Task brief
However many lines the data holds, transcribe them all exactly.

Exercise inputs
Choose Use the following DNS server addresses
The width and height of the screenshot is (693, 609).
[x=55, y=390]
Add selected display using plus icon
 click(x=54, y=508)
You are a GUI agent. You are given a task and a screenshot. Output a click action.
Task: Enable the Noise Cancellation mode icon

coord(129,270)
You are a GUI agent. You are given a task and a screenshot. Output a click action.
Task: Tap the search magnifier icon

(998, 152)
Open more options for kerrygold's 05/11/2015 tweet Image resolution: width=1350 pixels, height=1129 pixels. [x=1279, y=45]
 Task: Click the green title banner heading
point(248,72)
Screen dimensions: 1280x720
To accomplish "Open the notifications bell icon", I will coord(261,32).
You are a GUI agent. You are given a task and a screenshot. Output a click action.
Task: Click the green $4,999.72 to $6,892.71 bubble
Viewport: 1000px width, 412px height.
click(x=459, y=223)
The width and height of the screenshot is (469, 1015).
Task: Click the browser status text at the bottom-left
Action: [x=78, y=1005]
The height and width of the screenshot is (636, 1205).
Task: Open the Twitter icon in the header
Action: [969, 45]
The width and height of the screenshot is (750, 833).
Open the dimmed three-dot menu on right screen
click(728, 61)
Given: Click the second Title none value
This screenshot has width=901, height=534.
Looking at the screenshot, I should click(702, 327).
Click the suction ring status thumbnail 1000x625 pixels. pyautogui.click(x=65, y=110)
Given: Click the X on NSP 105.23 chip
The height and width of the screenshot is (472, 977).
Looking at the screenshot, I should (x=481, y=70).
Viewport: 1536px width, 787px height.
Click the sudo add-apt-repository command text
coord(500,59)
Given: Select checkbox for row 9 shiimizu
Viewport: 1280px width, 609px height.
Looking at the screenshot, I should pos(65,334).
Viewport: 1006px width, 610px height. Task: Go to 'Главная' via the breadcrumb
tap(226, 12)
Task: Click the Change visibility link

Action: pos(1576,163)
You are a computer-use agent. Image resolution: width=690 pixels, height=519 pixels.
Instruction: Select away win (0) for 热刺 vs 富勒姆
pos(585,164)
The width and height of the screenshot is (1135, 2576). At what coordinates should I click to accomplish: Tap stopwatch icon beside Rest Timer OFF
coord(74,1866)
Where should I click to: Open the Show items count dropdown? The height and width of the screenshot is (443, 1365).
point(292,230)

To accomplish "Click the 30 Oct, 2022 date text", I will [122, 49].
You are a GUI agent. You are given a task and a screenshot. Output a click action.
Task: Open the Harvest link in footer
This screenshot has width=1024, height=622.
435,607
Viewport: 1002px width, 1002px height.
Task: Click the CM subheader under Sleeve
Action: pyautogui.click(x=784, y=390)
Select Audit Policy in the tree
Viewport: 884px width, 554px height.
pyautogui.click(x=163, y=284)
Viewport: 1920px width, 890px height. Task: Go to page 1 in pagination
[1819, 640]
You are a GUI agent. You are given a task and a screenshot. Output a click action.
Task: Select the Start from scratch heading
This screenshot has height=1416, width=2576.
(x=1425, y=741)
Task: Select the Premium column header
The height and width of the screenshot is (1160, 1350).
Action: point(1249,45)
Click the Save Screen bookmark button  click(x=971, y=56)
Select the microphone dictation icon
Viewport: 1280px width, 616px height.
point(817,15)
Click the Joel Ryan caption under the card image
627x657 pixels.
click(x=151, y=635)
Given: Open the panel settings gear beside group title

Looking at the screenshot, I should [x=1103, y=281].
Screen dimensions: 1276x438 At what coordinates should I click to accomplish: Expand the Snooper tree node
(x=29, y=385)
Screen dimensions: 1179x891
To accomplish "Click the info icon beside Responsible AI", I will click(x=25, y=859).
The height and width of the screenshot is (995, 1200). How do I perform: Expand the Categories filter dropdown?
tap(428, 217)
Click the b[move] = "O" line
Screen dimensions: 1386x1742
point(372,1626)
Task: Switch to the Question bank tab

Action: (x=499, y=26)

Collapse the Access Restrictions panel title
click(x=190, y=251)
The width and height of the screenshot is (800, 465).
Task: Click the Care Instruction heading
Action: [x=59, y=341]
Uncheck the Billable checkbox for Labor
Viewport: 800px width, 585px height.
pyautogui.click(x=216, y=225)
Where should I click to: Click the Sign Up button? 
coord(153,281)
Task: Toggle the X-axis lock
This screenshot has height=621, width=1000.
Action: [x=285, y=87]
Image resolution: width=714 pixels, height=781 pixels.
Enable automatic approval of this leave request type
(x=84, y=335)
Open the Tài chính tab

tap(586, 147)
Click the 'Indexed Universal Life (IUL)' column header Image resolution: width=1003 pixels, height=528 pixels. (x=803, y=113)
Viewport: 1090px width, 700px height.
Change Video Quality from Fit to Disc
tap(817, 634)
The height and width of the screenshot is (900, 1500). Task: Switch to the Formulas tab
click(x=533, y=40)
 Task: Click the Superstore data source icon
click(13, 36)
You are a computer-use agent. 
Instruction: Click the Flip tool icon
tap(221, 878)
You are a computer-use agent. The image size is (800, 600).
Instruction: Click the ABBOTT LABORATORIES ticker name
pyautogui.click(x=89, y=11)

Solved problem
Choose Use the following DNS server addresses
The width and height of the screenshot is (693, 609).
[x=55, y=390]
Add selected display using plus icon
 click(x=54, y=508)
You are a GUI agent. You are given a task and a screenshot. Output a click action.
Task: Enable the Noise Cancellation mode icon

coord(129,270)
You are a GUI agent. You are given a task and a screenshot. Output a click action.
Task: Tap the search magnifier icon

(998, 152)
Open more options for kerrygold's 05/11/2015 tweet Image resolution: width=1350 pixels, height=1129 pixels. [x=1279, y=45]
 Task: Click the green title banner heading
point(248,72)
Screen dimensions: 1280x720
To accomplish "Open the notifications bell icon", I will coord(261,32).
You are a GUI agent. You are given a task and a screenshot. Output a click action.
Task: Click the green $4,999.72 to $6,892.71 bubble
Viewport: 1000px width, 412px height.
click(x=459, y=223)
The width and height of the screenshot is (469, 1015).
Task: Click the browser status text at the bottom-left
Action: [x=78, y=1005]
The height and width of the screenshot is (636, 1205).
Task: Open the Twitter icon in the header
Action: [969, 45]
The width and height of the screenshot is (750, 833).
Open the dimmed three-dot menu on right screen
click(728, 61)
Given: Click the second Title none value
This screenshot has width=901, height=534.
Looking at the screenshot, I should click(702, 327).
Click the suction ring status thumbnail 1000x625 pixels. pyautogui.click(x=65, y=110)
Given: Click the X on NSP 105.23 chip
The height and width of the screenshot is (472, 977).
Looking at the screenshot, I should (x=481, y=70).
Viewport: 1536px width, 787px height.
Click the sudo add-apt-repository command text
coord(500,59)
Given: Select checkbox for row 9 shiimizu
Viewport: 1280px width, 609px height.
Looking at the screenshot, I should pos(65,334).
Viewport: 1006px width, 610px height. Task: Go to 'Главная' via the breadcrumb
tap(226, 12)
Task: Click the Change visibility link

Action: pos(1576,163)
You are a computer-use agent. Image resolution: width=690 pixels, height=519 pixels.
Instruction: Select away win (0) for 热刺 vs 富勒姆
pos(585,164)
The width and height of the screenshot is (1135, 2576). At what coordinates should I click to accomplish: Tap stopwatch icon beside Rest Timer OFF
coord(74,1866)
Where should I click to: Open the Show items count dropdown? The height and width of the screenshot is (443, 1365).
point(292,230)

To accomplish "Click the 30 Oct, 2022 date text", I will [122, 49].
You are a GUI agent. You are given a task and a screenshot. Output a click action.
Task: Open the Harvest link in footer
This screenshot has width=1024, height=622.
435,607
Viewport: 1002px width, 1002px height.
Task: Click the CM subheader under Sleeve
Action: pyautogui.click(x=784, y=390)
Select Audit Policy in the tree
Viewport: 884px width, 554px height.
pyautogui.click(x=163, y=284)
Viewport: 1920px width, 890px height. Task: Go to page 1 in pagination
[1819, 640]
You are a GUI agent. You are given a task and a screenshot. Output a click action.
Task: Select the Start from scratch heading
This screenshot has height=1416, width=2576.
(x=1425, y=741)
Task: Select the Premium column header
The height and width of the screenshot is (1160, 1350).
Action: point(1249,45)
Click the Save Screen bookmark button  click(x=971, y=56)
Select the microphone dictation icon
Viewport: 1280px width, 616px height.
point(817,15)
Click the Joel Ryan caption under the card image
627x657 pixels.
click(x=151, y=635)
Given: Open the panel settings gear beside group title

Looking at the screenshot, I should [x=1103, y=281].
Screen dimensions: 1276x438 At what coordinates should I click to accomplish: Expand the Snooper tree node
(x=29, y=385)
Screen dimensions: 1179x891
To accomplish "Click the info icon beside Responsible AI", I will click(x=25, y=859).
The height and width of the screenshot is (995, 1200). How do I perform: Expand the Categories filter dropdown?
tap(428, 217)
Click the b[move] = "O" line
Screen dimensions: 1386x1742
point(372,1626)
Task: Switch to the Question bank tab

Action: (x=499, y=26)

Collapse the Access Restrictions panel title
click(x=190, y=251)
The width and height of the screenshot is (800, 465).
Task: Click the Care Instruction heading
Action: [x=59, y=341]
Uncheck the Billable checkbox for Labor
Viewport: 800px width, 585px height.
pyautogui.click(x=216, y=225)
Where should I click to: Click the Sign Up button? 
coord(153,281)
Task: Toggle the X-axis lock
This screenshot has height=621, width=1000.
Action: [x=285, y=87]
Image resolution: width=714 pixels, height=781 pixels.
Enable automatic approval of this leave request type
(x=84, y=335)
Open the Tài chính tab

tap(586, 147)
Click the 'Indexed Universal Life (IUL)' column header Image resolution: width=1003 pixels, height=528 pixels. (x=803, y=113)
Viewport: 1090px width, 700px height.
Change Video Quality from Fit to Disc
tap(817, 634)
The height and width of the screenshot is (900, 1500). Task: Switch to the Formulas tab
click(x=533, y=40)
 Task: Click the Superstore data source icon
click(13, 36)
You are a computer-use agent. 
Instruction: Click the Flip tool icon
tap(221, 878)
You are a computer-use agent. The image size is (800, 600).
Instruction: Click the ABBOTT LABORATORIES ticker name
pyautogui.click(x=89, y=11)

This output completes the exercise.